In this research, electric motors faults and their identification is reviewed. Brushless direct-current (BLDC) motors stator fault identification using long short-term memory neural networks were analyzed. A proposed method of vibration data acquisition using cloud technologies with high accuracy, feature extraction using spectral entropy, and instantaneous frequency and standardization using mean and standard deviation was reviewed. Additionally, model training with raw and standardized data was compared. A total model accuracy of 97.10 percent was achieved.
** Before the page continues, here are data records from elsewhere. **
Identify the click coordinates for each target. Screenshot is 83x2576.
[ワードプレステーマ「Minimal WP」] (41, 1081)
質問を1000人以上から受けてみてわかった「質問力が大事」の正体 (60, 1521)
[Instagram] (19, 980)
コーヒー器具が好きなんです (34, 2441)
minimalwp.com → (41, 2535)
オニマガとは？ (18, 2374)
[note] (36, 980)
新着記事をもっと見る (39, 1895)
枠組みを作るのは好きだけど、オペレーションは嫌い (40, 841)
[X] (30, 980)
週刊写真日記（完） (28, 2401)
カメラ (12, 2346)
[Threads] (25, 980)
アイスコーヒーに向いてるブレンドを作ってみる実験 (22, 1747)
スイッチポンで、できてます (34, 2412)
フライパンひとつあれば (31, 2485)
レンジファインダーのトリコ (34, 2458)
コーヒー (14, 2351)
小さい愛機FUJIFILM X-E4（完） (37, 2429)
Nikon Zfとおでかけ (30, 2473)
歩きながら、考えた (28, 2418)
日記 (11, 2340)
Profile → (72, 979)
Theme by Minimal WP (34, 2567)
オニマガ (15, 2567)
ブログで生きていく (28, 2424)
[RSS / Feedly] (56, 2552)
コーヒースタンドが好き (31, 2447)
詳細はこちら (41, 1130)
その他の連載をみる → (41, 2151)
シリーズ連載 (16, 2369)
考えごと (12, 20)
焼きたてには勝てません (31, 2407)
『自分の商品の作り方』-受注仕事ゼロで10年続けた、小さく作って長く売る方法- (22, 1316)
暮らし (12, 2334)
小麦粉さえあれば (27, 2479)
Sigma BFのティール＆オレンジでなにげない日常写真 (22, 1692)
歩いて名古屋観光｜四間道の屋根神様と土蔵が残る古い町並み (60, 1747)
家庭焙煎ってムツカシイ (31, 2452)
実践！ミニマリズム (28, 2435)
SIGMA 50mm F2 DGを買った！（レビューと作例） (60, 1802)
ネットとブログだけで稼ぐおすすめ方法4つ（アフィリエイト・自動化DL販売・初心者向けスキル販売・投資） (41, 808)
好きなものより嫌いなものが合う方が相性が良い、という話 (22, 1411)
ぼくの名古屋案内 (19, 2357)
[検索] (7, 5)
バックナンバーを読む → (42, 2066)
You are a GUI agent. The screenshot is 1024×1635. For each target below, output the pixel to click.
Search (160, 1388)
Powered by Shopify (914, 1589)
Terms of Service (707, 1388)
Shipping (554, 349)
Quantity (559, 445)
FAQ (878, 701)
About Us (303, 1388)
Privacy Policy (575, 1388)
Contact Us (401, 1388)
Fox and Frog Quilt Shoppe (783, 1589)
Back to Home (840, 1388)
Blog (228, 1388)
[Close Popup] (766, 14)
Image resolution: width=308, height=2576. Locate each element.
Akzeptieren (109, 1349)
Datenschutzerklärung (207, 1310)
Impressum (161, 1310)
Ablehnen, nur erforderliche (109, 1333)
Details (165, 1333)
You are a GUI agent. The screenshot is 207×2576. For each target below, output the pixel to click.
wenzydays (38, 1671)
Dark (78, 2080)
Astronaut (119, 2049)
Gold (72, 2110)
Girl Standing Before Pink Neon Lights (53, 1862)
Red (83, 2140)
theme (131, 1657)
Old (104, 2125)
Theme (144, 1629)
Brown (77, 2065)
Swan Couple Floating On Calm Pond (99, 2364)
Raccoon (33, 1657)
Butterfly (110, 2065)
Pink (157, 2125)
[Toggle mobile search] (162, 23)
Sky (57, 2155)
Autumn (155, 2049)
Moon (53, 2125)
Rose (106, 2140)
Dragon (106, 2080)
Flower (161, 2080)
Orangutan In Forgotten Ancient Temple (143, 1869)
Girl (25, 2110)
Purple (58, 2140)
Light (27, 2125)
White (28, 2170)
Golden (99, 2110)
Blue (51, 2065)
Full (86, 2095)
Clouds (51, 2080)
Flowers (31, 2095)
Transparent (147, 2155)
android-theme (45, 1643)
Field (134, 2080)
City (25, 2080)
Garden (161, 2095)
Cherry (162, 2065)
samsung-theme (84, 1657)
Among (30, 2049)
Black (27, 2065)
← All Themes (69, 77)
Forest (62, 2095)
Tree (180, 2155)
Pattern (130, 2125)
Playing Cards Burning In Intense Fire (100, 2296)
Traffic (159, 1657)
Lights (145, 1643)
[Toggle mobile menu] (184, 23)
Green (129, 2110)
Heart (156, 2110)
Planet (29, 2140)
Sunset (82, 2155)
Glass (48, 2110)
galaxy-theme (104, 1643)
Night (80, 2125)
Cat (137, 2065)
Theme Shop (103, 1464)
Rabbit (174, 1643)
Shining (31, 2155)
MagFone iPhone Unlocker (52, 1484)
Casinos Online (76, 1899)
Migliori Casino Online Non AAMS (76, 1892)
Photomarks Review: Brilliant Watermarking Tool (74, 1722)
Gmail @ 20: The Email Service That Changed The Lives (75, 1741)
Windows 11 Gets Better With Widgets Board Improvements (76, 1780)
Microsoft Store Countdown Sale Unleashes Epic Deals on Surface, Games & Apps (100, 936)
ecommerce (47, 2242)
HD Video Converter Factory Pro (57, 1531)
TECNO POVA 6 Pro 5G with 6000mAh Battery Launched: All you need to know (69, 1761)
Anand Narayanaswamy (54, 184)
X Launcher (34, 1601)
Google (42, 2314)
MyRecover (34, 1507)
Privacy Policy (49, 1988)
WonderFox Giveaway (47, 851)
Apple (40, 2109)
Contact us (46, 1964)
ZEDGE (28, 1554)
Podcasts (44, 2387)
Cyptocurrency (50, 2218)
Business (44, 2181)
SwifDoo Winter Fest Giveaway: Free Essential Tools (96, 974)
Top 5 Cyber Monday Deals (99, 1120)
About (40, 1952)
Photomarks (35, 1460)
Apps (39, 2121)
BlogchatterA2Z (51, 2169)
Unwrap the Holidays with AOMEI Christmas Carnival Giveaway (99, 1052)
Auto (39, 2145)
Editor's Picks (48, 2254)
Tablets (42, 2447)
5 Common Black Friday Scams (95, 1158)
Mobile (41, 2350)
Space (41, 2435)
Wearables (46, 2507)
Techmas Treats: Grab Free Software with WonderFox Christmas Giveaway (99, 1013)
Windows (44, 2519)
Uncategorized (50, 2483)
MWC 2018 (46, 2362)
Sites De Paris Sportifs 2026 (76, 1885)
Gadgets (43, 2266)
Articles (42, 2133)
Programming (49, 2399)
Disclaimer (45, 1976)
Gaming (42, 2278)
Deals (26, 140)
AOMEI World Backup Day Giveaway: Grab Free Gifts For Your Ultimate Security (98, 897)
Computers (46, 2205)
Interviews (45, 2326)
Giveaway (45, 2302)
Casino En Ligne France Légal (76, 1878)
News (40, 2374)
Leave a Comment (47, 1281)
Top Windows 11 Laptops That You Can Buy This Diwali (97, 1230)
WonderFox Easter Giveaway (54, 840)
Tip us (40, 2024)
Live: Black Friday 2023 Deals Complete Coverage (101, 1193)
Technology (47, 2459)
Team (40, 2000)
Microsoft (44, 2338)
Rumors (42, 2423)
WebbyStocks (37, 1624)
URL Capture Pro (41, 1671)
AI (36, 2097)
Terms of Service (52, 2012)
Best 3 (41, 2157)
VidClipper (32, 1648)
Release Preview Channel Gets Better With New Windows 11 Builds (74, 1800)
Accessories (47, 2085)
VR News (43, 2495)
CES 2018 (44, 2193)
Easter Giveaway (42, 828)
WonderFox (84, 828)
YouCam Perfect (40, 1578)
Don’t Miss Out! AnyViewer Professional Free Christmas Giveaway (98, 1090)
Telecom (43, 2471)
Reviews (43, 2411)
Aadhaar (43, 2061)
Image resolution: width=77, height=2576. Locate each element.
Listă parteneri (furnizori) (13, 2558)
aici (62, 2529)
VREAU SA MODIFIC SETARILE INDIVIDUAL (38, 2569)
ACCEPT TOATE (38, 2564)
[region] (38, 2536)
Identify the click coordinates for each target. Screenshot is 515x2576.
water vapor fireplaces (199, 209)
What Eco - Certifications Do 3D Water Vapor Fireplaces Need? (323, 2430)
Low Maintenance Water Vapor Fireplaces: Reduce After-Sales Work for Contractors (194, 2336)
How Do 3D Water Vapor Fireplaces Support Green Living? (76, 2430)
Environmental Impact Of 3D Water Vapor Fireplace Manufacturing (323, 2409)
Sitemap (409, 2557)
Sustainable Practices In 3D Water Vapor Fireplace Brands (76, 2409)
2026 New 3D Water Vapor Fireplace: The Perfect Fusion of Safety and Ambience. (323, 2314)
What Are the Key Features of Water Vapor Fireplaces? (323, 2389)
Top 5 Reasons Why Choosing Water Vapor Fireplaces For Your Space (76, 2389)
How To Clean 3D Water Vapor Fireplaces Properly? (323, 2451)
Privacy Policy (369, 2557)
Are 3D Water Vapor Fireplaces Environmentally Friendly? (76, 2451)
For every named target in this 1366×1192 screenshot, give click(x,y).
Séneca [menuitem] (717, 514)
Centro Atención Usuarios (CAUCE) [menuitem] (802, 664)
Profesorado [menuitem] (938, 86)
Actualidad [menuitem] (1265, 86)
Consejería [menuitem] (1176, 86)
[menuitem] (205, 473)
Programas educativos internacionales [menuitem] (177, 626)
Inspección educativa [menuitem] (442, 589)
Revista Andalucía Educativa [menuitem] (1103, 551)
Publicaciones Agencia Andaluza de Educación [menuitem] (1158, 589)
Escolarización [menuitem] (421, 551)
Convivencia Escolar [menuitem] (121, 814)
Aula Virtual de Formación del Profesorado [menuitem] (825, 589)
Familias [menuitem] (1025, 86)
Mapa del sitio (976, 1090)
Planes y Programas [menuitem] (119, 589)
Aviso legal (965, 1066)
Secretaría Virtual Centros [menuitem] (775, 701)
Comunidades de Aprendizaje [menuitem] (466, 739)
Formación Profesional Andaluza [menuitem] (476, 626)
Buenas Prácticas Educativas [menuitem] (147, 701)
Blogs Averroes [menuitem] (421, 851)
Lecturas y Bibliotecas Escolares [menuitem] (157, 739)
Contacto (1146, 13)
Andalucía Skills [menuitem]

The proposed methods could successfully identify the motor stator status from normal, to loss of stator winding imminent and arcing, and lastly to open circuit in stator winding—motor needing to stop immediately—by using gathered data from real experiments, training the model and testing it theoretically.

Suggested Citation

  • Tomas Zimnickas & Jonas Vanagas & Karolis Dambrauskas & Artūras Kalvaitis & Mindaugas Ažubalis, 2020. "Application of Advanced Vibration Monitoring Systems and Long Short-Term Memory Networks for Brushless DC Motor Stator Fault Monitoring and Classification," Energies, MDPI, vol. 13(4), pages 1-18, February.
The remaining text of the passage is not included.